Maybe that's why McCartney looked so at home at Friday night's show at Yankee Stadium, which was the third area ballpark he has christened for music, following the legendary Beatles event at Shea Stadium in 1965, as well as playing the first Citi Field concert in 2009. (He plays Yankee Stadium again Saturday.)
The sold-out crowd responded by chanting his name stadium-style. McCartney responded with baseball humor.
"By the way, who's this Derek Jeter guy?" McCartney asked. "Someone said he has more hits than me!"
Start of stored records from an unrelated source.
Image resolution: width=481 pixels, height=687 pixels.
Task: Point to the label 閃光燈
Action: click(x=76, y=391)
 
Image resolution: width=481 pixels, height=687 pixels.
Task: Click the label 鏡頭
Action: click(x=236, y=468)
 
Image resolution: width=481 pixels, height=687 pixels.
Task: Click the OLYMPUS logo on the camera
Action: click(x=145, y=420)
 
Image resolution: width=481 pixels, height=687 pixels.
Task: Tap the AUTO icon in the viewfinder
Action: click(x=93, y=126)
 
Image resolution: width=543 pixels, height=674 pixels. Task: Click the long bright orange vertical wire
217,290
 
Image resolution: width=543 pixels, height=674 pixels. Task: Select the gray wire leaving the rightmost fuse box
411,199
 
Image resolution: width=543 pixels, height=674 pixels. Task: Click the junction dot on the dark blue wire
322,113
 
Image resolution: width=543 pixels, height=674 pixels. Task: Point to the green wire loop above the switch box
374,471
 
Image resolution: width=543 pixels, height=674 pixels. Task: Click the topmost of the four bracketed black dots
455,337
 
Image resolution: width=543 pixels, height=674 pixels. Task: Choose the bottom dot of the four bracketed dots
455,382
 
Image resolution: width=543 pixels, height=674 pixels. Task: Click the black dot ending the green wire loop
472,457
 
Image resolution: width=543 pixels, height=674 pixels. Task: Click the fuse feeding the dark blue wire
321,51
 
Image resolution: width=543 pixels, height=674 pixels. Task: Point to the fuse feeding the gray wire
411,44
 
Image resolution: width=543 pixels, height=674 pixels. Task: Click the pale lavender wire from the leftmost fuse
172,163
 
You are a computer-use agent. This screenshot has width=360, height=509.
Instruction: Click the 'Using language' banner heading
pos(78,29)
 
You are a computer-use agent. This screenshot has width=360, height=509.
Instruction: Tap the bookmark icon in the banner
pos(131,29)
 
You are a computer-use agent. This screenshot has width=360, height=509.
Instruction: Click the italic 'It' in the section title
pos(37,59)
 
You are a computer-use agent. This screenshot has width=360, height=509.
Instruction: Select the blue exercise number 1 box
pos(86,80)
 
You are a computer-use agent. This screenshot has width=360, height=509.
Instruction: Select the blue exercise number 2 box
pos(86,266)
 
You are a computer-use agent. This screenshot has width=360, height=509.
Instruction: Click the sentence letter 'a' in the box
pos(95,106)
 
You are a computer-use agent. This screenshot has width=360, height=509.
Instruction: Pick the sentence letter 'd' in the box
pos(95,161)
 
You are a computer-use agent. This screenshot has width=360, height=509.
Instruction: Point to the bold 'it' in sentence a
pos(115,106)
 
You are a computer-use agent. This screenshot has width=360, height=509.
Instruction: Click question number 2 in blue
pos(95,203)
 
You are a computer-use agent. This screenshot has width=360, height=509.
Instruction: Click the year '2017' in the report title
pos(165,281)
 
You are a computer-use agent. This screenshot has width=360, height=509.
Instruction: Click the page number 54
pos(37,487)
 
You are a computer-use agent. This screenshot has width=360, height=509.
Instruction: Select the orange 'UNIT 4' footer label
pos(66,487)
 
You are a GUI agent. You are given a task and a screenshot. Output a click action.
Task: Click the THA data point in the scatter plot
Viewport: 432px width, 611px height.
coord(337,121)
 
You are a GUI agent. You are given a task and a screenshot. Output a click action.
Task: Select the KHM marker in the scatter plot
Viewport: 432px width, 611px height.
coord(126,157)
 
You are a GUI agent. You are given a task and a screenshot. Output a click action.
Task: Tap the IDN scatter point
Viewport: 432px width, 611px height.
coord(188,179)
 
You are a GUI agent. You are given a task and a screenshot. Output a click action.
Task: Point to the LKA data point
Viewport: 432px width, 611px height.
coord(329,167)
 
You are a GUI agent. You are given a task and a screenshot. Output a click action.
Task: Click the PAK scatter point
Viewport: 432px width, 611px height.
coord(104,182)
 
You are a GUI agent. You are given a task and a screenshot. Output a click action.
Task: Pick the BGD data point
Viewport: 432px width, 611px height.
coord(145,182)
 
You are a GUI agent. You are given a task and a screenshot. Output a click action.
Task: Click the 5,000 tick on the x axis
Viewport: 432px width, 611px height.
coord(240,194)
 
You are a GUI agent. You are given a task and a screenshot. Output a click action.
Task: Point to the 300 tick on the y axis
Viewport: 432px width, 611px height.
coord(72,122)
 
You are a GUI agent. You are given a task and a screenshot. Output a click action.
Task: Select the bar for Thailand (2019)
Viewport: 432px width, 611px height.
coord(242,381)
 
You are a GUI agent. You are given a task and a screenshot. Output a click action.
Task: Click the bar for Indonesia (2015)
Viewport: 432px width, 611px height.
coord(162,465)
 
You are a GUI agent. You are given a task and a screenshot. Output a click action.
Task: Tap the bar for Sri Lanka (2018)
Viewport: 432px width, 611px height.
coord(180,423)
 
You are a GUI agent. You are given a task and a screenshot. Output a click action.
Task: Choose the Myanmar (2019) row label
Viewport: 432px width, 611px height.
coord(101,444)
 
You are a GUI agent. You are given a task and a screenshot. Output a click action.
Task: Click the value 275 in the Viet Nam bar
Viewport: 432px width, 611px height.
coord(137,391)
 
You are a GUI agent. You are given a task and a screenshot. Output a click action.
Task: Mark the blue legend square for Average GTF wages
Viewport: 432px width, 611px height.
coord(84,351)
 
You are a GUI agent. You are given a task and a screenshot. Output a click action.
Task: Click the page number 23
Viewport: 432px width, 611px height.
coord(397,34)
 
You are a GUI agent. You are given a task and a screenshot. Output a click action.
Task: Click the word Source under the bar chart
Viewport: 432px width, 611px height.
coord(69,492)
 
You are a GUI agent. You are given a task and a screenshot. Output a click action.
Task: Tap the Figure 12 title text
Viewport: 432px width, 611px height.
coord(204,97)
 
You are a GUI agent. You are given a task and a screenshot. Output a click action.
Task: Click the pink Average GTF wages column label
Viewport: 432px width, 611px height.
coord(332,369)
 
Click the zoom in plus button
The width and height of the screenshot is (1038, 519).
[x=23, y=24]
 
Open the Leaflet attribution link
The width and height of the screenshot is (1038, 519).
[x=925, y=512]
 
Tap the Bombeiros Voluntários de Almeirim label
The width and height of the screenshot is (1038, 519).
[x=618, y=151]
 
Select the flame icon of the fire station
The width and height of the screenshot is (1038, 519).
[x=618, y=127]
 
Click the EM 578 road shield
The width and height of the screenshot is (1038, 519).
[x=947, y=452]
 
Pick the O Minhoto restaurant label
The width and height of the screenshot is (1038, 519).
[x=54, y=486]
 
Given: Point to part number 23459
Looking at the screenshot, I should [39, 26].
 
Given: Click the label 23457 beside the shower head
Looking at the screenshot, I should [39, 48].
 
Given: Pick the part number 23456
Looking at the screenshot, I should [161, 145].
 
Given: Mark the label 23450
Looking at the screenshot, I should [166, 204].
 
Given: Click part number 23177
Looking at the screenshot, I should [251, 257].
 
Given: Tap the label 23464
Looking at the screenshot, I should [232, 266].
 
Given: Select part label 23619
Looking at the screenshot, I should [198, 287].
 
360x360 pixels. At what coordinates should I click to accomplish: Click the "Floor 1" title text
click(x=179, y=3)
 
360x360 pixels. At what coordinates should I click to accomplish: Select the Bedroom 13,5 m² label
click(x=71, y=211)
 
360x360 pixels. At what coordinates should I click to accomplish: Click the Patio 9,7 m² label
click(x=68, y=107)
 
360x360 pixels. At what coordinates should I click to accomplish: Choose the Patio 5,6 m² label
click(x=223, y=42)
His sprawling set balanced those hits with some surprises, including what he said was the first public performance of The Beatles' chestnut "The Night Before," tacking on a bit of Jimi Hendrix's "Foxy Lady" onto "Let Me Roll It" and adding John Lennon's "Give Peace a Chance" to "A Day in the Life."
Of course, McCartney never fails to please with the raucous "Live and Let Die," complete with fireworks over the stadium, and the set-closing sing-along "Hey Jude," which also ended with fireworks.
But McCartney's shows continue to show his personal and musical growth. He offered gracious tributes to Lennon and George Harrison, including a sweet ukulele version of "Something." He also turned the end of "I've Got a Feeling" into a James Brown throwdown and offered up a bit from his experimental albums as The Fireman.
That's what keeps people coming back -- the mix of the familiar and the surprising.